The federal government should use the upcoming budget to address the issue “in the immediate term,” the House of Commons finance committee report said after countrywide consultations.
The committee heard presentations from organizations across the country from a variety of sectors including agriculture, food and fisheries. It recommends a full review of the temporary foreign worker program.
One of the issues raised was the barriers preventing seafood from getting to market.
Limits on the number of workers
The report doesn’t specify what negative effects the temporary foreign worker program has had on the seafood industry, but limits on the number of workers companies could hire caused Atlantic Canadian industry professionals to raise concerns last spring.

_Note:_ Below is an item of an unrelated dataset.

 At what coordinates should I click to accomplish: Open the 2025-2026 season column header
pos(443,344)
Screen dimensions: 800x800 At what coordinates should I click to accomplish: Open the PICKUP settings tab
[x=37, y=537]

As recently as January, the P.E.I. Fishermen’s Association asked for those limits to be loosened ahead of this spring lobster season in order to have enough staff.

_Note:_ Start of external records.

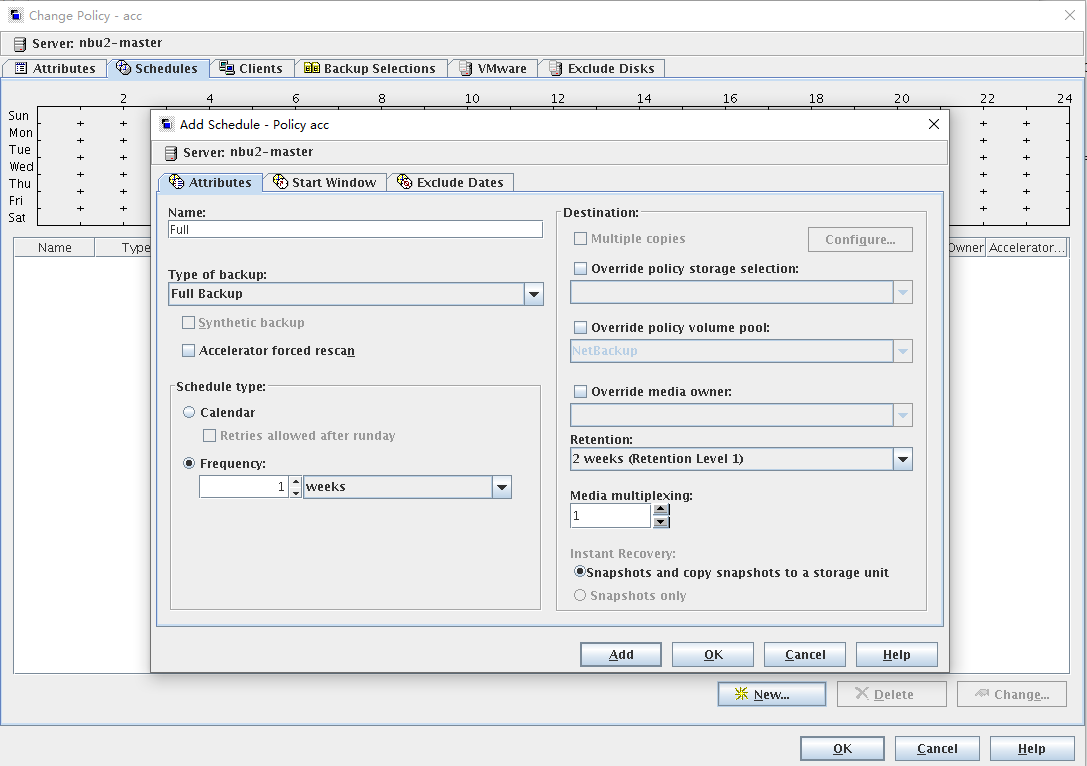Click the VMware tab icon
Screen dimensions: 1087x766
tap(466, 68)
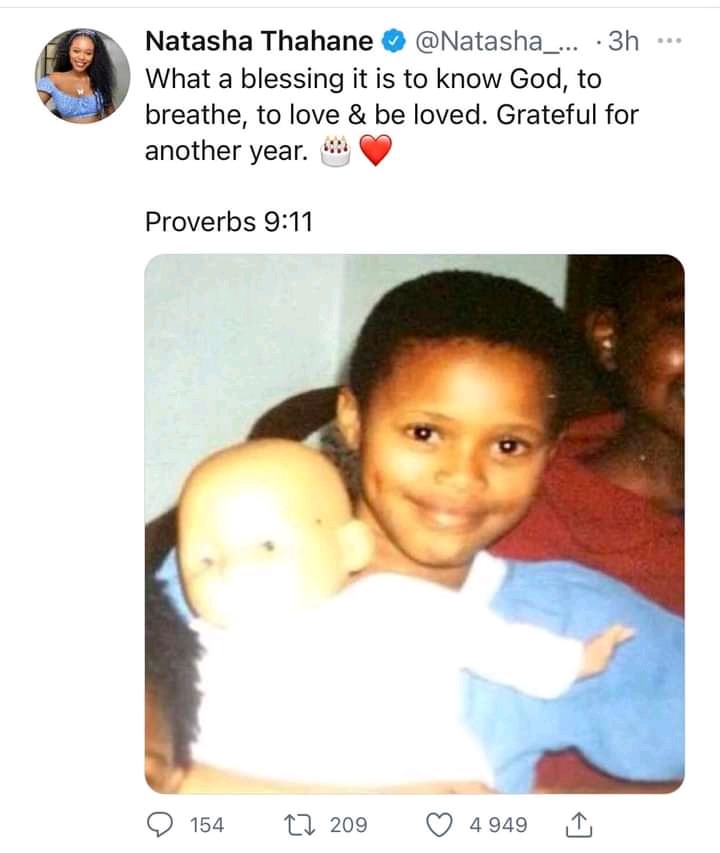Click the 3h timestamp
This screenshot has width=720, height=853.
623,41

In Caribou, N.S., fish processing plant owner Paul Logan said he’d like to be able to hire workers for a longer period, perhaps three to four years at a time.
“There’s not enough people in the fish community, it’s so seasonal,” he said.
‘Good’ and ‘beneficial’
Logan owns North Nova Seafoods, which was told last year it could hire fewer than 50 temporary foreign workers for its fish processing plant, after normally hiring closer to 70. That limitation was later relaxed, he said.
“It’s a good program and beneficial to my community,” Logan said.
“It enables us to hire the local people…and helps to bring in a bigger volume of fish because we have a steady workforce.”
He said he normally hires around 75 local employees each year.
Some of the temporary foreign workers hired from Thailand and Mexico have married and stayed in Pictou County permanently, he said.